BRANO DI LETTURA:
• • • •

Rileva infine che la
norma regionale, sancendo il rispetto delle previsioni contenute nell’art. 7
della legge n. 84 del 1994, intende chiaramente richiamare i casi di revoca ivi
elencati.
3.6.– Anche
l’Autorità portuale di Trieste ha depositato una memoria, nella quale,
ricapitolati i punti salienti della legge n. 84 del 1994, sottolinea che nella
disciplina dei porti entrano in gioco interessi di rilievo e di portata nazionali,
accanto a interessi territorialmente limitati: in particolare il porto di
Trieste, per la sua connotazione geografica, costituirebbe uno snodo essenziale
nei traffici con il mercato asiatico, e segnatamente con la Cina.
La circostanza che il
complesso meccanismo di nomina del Presidente dell’Autorità portuale ha
determinato di fatto in molti scali italiani una situazione di paralisi che si
è protratta per anni, andrebbe valutata in tale quadro di riferimento.
Esposti quindi i vari
momenti della vicenda che ha condotto alla nomina dell’attuale Presidente
dell’Autorità portuale di Trieste nonché all’emanazione, da un lato, della
legge regionale n. 17 del 2004 e, dall’altra, del decreto-legge n. 136 del
2004, convertito con modificazioni dalla legge n. 186 dello stesso anno,
l’interveniente sostiene preliminarmente la piena ammissibilità del suo
intervento nel giudizio proposto dal Presidente del Consiglio, alla stregua di
una giurisprudenza costituzionale che va manifestando significativi segni di
apertura in ordine all’ammissibilità degli interventi di soggetti terzi anche
nei giudizi fra Stato e Regioni. Né del resto sarebbe seriamente sostenibile la
sua estraneità al giudizio relativo ad una legge, come quella impugnata
dall’Avvocatura, che modificherebbe radicalmente la natura e la collocazione di
essa esponente.
Ciò posto, secondo la
deducente una legge regionale che allochi in capo a organi regionali funzioni
statali, come la legge adottata dal Friuli-Venezia Giulia, sarebbe in contrasto
con gli artt. 117 e 118 della Costituzione, con la VIII disposizione
transitoria e finale, comma secondo, con l’art. 7 della legge n. 131 del 2003
nonché con l’art. 65 dello statuto del Friuli-Venezia Giulia, norme tutte che
esprimono il «principio della non apprendibilità
diretta» delle funzioni statali da parte delle Regioni e della necessità che a
tanto provveda una legge dello stesso Stato.

• • • •

MATERIALE FORNITO:
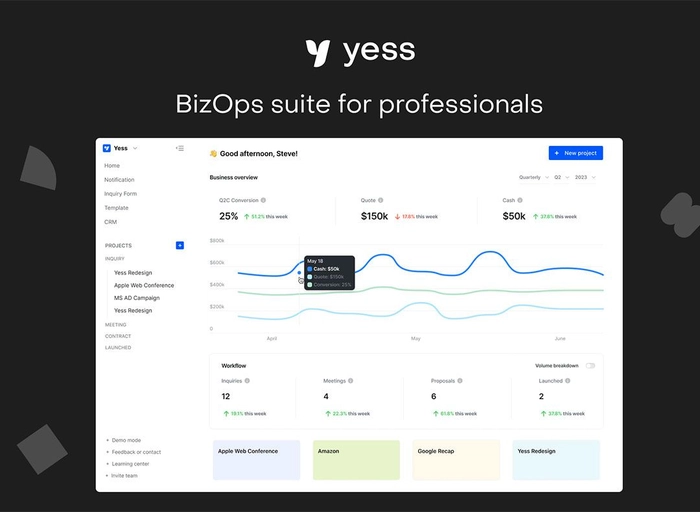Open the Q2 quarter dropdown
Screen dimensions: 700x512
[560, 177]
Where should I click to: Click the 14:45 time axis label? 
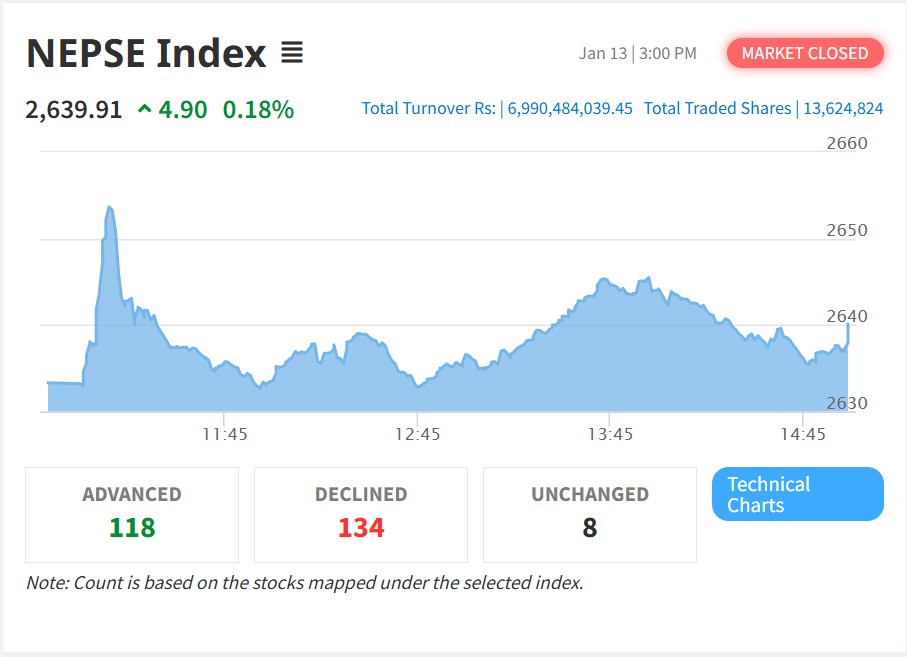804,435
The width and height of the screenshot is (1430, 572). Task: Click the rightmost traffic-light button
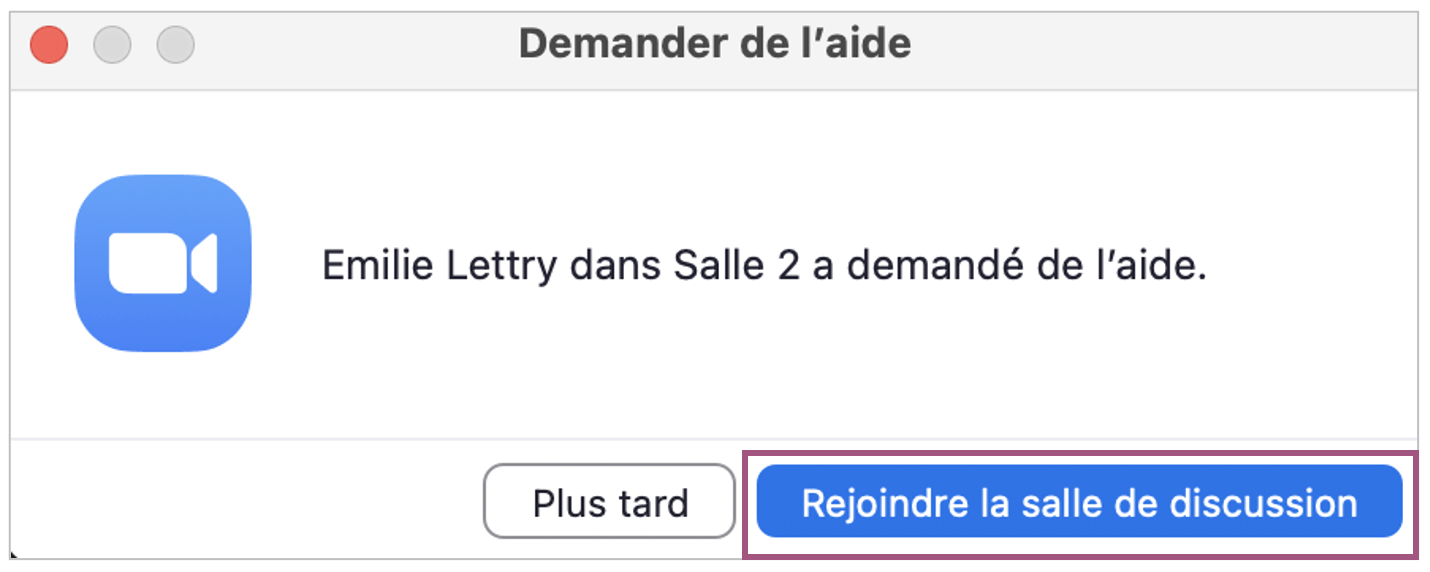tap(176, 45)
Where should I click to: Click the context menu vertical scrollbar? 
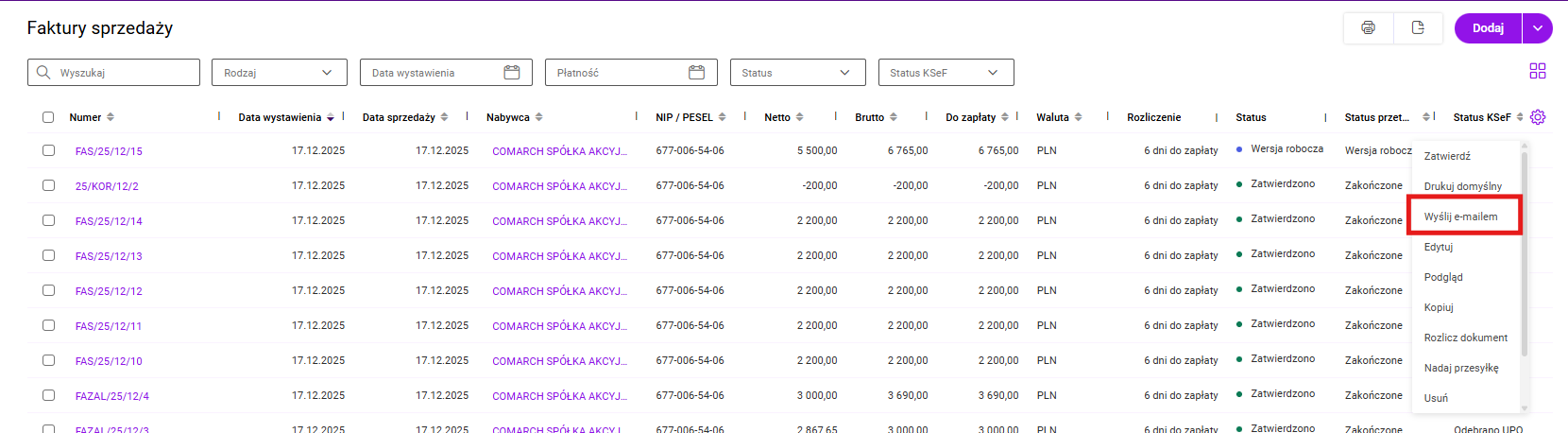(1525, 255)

• • • •

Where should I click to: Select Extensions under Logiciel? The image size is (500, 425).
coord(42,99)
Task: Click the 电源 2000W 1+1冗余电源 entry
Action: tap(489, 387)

• • • •

ESERCIZI:
a) Nel brano sull'Autorità portuale di Trieste, in quali traffici il porto di Trieste costituirebbe uno snodo essenziale?
b) Prosegui il brano sull'Autorità portuale di Trieste dopo l'ultima frase riportata.

RISPOSTE:
a) Nei traffici con il mercato asiatico, e segnatamente con la Cina.

b)
La norma impugnata
sarebbe inoltre incostituzionale per sviamento della funzione legislativa:
essa, procedendo attraverso meccanismi unilaterali, si sarebbe infatti
appropriata, secondo un modus procedendi già
ritenuto illegittimo dalla Corte nelle sentenze n. 198
e n. 199 del
2004, di competenze che la legge nazionale di principio non prevede.
La legge ragionale
avrebbe, in realtà, un carattere provocatorio, posto che, al di là della sua
palese incostituzionalità, giammai essa potrebbe correttamente applicarsi ad un
procedimento in corso. E di tanto sarebbe ben consapevole la stessa Regione, la
quale, nelle conclusioni esposte nel conflitto di attribuzione (reg. confl. n. 21 del 2004), ha chiesto alla Corte di dichiarare
che «non spetta allo Stato nominare con decreto ministeriale, senza previa
intesa con la Regione, il Presidente dell’Autorità portuale di Trieste»;
laddove, se avesse ritenuto applicabile la legge regionale, avrebbe dovuto
invocare tout court la declaratoria della non spettanza allo Stato del
potere di nomina.
L’esclusiva competenza
statale a disciplinare il procedimento de quo e a procedere alla nomina,
ai sensi dell’art. 117, comma secondo, lettera g) della Costituzione, si
radicherebbe sul carattere di enti pubblici non economici delle Autorità
portuali, secondo quanto ritenuto a più riprese anche dal Consiglio di Stato e
dalla Corte dei conti.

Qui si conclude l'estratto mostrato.